§ **Document section**:

[Start of section]

A Giant Step backwards for Autistic kids in York Region

Janet Bojti  – 2020-10-08
Without consultation or study, the Giant Steps program is being kicked to the curb

The doors to the only special education program of its kind in Ontario are about to be slammed shut if the Director of the York Region District Board of Education has her way.  Louise Sirisko, Director of Education, cited “equity” and “empowering ethical leadership” as her reasons for closing Giant Steps, a little school especially geared for autistic children, located within the public education system.

Combining school with therapy, Giant Steps has been quietly serving children with autism for twenty-five years in a way that families have been begging for.  The program works in partnership with the York Region District School Board.  The school board provides a decommissioned school building along with school bus transportation, two special education teachers and financial support for educational assistants.

Giant Steps provides three full time therapists, special equipment and the environment needed for calming and fitness.  Each child receives three hours of therapy per week in addition to their school curriculum. Therapists work closely with teachers tracking progress and synchronizing goals.  There are 24 kids ranging from Jr. K to grade 8.  The program’s main objective is to ready autistic kids for transition to a regular public school. When a student is ready to integrate into the regular school system, an E.A. follows that student along to the new school to troubleshoot the details of transition. This is needs-based therapy in action.

 

“Why don’t you just make it a private school?”

– A question Education Director Sirisko  asked Martin Buckingham, Giant Steps’ board of directors’ volunteer chair. 

YRDSB director, Louise Sirisko seems to think equity means lowering the bar to the last notch.  It’s as though, having observed one school has a breakfast program whereas most schools don’t, then by cancelling the breakfast program altogether, equity is achieved by equal deprivation. How does the withdrawal of essential supports needed for student success demonstrate ethical leadership?

Therapy for autistic kids has all but disappeared in Ontario. There are at least 40,000 autistic children in this province and most currently receive no therapy whatsoever. The Ford government destroyed the autism program it inherited and replaced it with direct funding to parents.  But that funding is nowhere near the actual cost of full time ABA therapy and dries up in a matter of weeks. Service organizations delivering behaviour therapy could not sustain their programs and began to lay off staff.  Eventually one by one, they closed their doors.  he province has never had enough therapy providers and qualified ABA therapy practitioners to begin with, so now the scarcity is severe. Parents receiving funding, albeit insufficient, have nowhere to send their children.

 

COVID will go away one day but autism will still be with us

– Martin Buckingham

School boards get a failing grade for providing autistic children with what they need to succeed.  Most special education classes provide little more than a babysitting service where autistic children are concerned. Our public schools do not offer the appropriate learning environment- small classes, one on one time with therapists and teachers.  Teachers and Education Assistants (EAs) do not have adequate training to work with autism. Individual Education Plans  (IEPs), education plans devised in an interview with parents when registering children for special education, amount to little more than a face-saving public relations exercise because they are not adhered to. When a child has a meltdown, staff are unable to cope and the school principals often resort to exclusion- a power given to them, under the Education Act, which enables them to ban people from school property. Principals, in cases like these, call parents at work or at home and tell them to come and get their child.  Then they broker an arrangement with the parent for keeping the child out of school for days or weeks at a time.

 

“We will no longer partner with outside organizations,”

[End of section]

§ **Information shown**:
[Start of section]

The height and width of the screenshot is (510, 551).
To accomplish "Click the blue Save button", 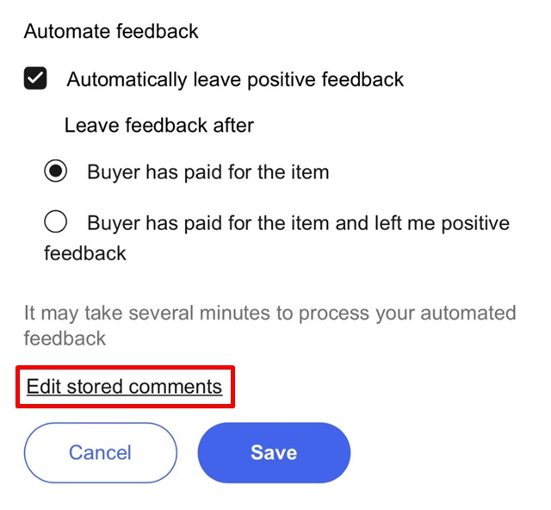I will pyautogui.click(x=274, y=452).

[End of section]

§ **Tasks to complete**:
a - According to the article on the Giant Steps program, how many therapy hours does each child get per week?
b - Copy out the part of the Giant Steps article starting at "A Giant Step" and ending at "public education system.".

§ **Results for the exercise**:
a - Three hours per week, in addition to their school curriculum.

b -
A Giant Step backwards for Autistic kids in York Region

Janet Bojti  – 2020-10-08
Without consultation or study, the Giant Steps program is being kicked to the curb

The doors to the only special education program of its kind in Ontario are about to be slammed shut if the Director of the York Region District Board of Education has her way.  Louise Sirisko, Director of Education, cited “equity” and “empowering ethical leadership” as her reasons for closing Giant Steps, a little school especially geared for autistic children, located within the public education system.